Collected data:
=======
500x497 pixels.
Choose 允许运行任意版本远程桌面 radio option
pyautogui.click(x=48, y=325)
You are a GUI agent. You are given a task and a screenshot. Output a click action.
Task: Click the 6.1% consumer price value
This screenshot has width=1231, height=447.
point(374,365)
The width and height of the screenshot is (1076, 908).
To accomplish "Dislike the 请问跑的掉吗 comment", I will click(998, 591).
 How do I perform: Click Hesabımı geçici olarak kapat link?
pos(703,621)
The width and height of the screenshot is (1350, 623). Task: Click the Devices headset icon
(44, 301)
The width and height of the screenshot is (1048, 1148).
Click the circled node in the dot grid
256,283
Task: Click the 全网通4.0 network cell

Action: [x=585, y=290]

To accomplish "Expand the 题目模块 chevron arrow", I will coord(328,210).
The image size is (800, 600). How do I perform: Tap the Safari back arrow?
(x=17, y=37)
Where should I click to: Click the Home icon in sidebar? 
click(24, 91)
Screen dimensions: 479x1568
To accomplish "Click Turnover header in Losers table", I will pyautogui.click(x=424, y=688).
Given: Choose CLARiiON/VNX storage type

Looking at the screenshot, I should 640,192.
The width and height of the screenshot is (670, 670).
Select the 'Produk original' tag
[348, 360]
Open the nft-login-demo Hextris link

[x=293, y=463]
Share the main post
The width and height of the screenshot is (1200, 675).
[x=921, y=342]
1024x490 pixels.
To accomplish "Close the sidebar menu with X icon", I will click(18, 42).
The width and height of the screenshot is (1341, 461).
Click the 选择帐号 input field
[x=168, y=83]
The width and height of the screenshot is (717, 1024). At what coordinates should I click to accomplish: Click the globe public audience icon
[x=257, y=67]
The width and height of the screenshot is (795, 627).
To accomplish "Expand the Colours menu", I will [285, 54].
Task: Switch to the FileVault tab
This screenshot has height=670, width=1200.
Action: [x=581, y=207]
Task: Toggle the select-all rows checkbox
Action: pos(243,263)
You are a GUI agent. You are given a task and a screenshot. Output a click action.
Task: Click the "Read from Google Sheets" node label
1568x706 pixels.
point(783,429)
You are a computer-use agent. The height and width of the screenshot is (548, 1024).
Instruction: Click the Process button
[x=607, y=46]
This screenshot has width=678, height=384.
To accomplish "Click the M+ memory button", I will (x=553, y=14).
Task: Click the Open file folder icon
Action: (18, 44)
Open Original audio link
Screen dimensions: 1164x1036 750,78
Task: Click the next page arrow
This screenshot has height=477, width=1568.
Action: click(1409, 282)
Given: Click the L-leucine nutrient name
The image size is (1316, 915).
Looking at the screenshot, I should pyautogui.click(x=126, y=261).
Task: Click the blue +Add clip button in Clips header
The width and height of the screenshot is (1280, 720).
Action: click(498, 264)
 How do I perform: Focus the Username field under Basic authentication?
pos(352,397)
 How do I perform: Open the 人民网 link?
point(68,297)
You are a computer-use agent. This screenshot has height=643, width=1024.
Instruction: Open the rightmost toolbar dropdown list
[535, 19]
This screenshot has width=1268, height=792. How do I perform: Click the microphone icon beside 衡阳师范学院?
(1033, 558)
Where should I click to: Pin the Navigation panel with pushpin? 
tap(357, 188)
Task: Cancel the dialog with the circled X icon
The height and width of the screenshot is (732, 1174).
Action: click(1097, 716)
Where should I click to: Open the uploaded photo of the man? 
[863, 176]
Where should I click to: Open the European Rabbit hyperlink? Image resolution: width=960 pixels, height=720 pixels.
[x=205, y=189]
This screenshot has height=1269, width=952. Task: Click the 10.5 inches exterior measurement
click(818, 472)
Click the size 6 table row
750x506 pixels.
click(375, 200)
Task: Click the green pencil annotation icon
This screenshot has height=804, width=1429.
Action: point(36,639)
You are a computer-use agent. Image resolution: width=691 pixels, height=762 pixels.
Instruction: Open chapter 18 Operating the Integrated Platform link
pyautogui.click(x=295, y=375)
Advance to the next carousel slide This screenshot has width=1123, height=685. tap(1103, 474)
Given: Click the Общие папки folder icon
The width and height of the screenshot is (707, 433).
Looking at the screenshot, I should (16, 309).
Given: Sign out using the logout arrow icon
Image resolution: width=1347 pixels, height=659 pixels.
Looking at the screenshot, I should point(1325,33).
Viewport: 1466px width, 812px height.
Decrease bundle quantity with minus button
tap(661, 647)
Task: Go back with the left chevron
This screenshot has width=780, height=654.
=======
◆ **GOAL OF THE EXERCISE**
Your answer should consist of each line above in which "chevron" appears.

◆ **PROBLEM SOLUTION**
To accomplish "Expand the 题目模块 chevron arrow", I will coord(328,210).
Task: Go back with the left chevron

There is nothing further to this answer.